60. The Government considered that the applicant’s claims were excessive. While recognising the need for representation by at least one Armenian lawyer and a human rights lawyer familiar with the proceedings before the Court, they contested that the applicant’s representation by a team of lawyers located both in London and in Armenia was necessary. They requested the Court to carry out a careful assessment of the applicant’s claims under the head of costs and expenses.
2. The Court’s assessment
61. According to the Court’s case-law, an applicant is entitled to the reimbursement of costs and expenses found to have been actually and necessarily incurred and to be reasonable as to quantum (see, among many others, Centro Europa 7 S.r.l. and Di Stefano, cited above, § 223, and Ališić and Others, cited above, § 158).
62. In view of the nature of the present case, the Court accepts the need for representation by two Armenian lawyers and a United Kingdom lawyer specialising in the international protection of human rights (Kurt v.
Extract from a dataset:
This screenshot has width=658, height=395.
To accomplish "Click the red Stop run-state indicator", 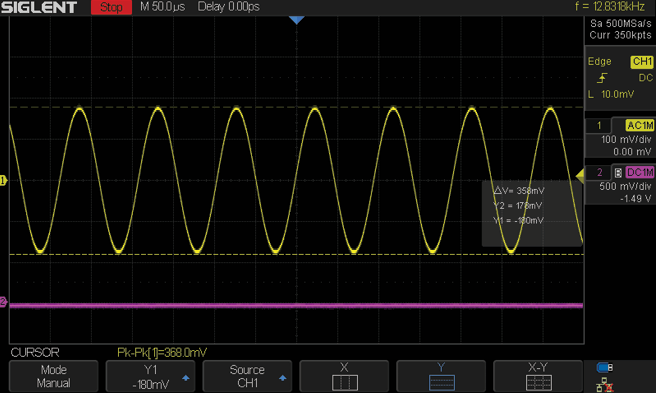I will [x=111, y=7].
Turkey, 25 May 1998, § 179, Reports 1998-III). It further notes that it is not unusual that counsel for the parties are assisted by advisors at the public hearing or for carrying out research.
63. Furthermore, the Court acknowledges that the case raised complex issues of fact and law. It observes in particular that it required the collection of evidence, the holding of two public hearings before the Grand Chamber and the submission of several sets of observations. It also raised important legal issues and served as a leading case for hundreds of follow-up cases. Nonetheless, the Court considers that the total amount claimed in respect of costs is excessive. Finally, the Court notes that the applicant received EUR 3,940.64 by way of legal aid.
64. Having regard to the information in its possession and the above criteria, the Court considers it reasonable to award the sum of EUR 30,000 to cover all the applicant’s costs and expenses.
C. Default interest
65. The Court considers it appropriate that the default interest rate should be based on the marginal lending rate of the European Central Bank, to which should be added three percentage points.
FOR THESE REASONS, THE COURT, UNANIMOUSLY,
1. Holds
(a) that the respondent State is to pay Mr Vladimir Sargsyan and Ms Tsovinar Sargsyan jointly, within three months, the following amounts,
(i) EUR 5,000 (five thousand euros), plus any tax that may be chargeable, in respect of pecuniary and non-pecuniary damage;
(ii) EUR 30,000 (thirty thousand euros), plus any tax that may be chargeable to them, in respect of costs and expenses;
(b) that from the expiry of the above-mentioned three months until settlement simple interest shall be payable on the above amounts at a rate equal to the marginal lending rate of the European Central Bank during the default period plus three percentage points;
2. Dismisses the remainder of the applicant’s claim for just satisfaction.
Done in English and in French, and notified in writing on 12 December 2017, pursuant to Rule 77 §§ 2 and 3 of the Rules of Court.
Johan
Callewaert Guido
Raimondi
Deputy to the Registrar President
In accordance with Article 45 § 2 of the Convention and Rule 74 § 2 of the Rules of Court, the separate opinion of Judge Hüseynov is annexed to this judgment.
G.R.
J.C.
CONCURRING OPINION OF JUDGE HÜSEYNOV
While I disagree with the findings of the Grand Chamber in its principal judgment in this case, this is not an issue under review at this stage of the proceedings. Not having been part of the judicial formation that adopted the principal judgment, I am bound by it as a matter of law. Considering Article 41 under those circumstances, I have to vote in favour of the present judgment.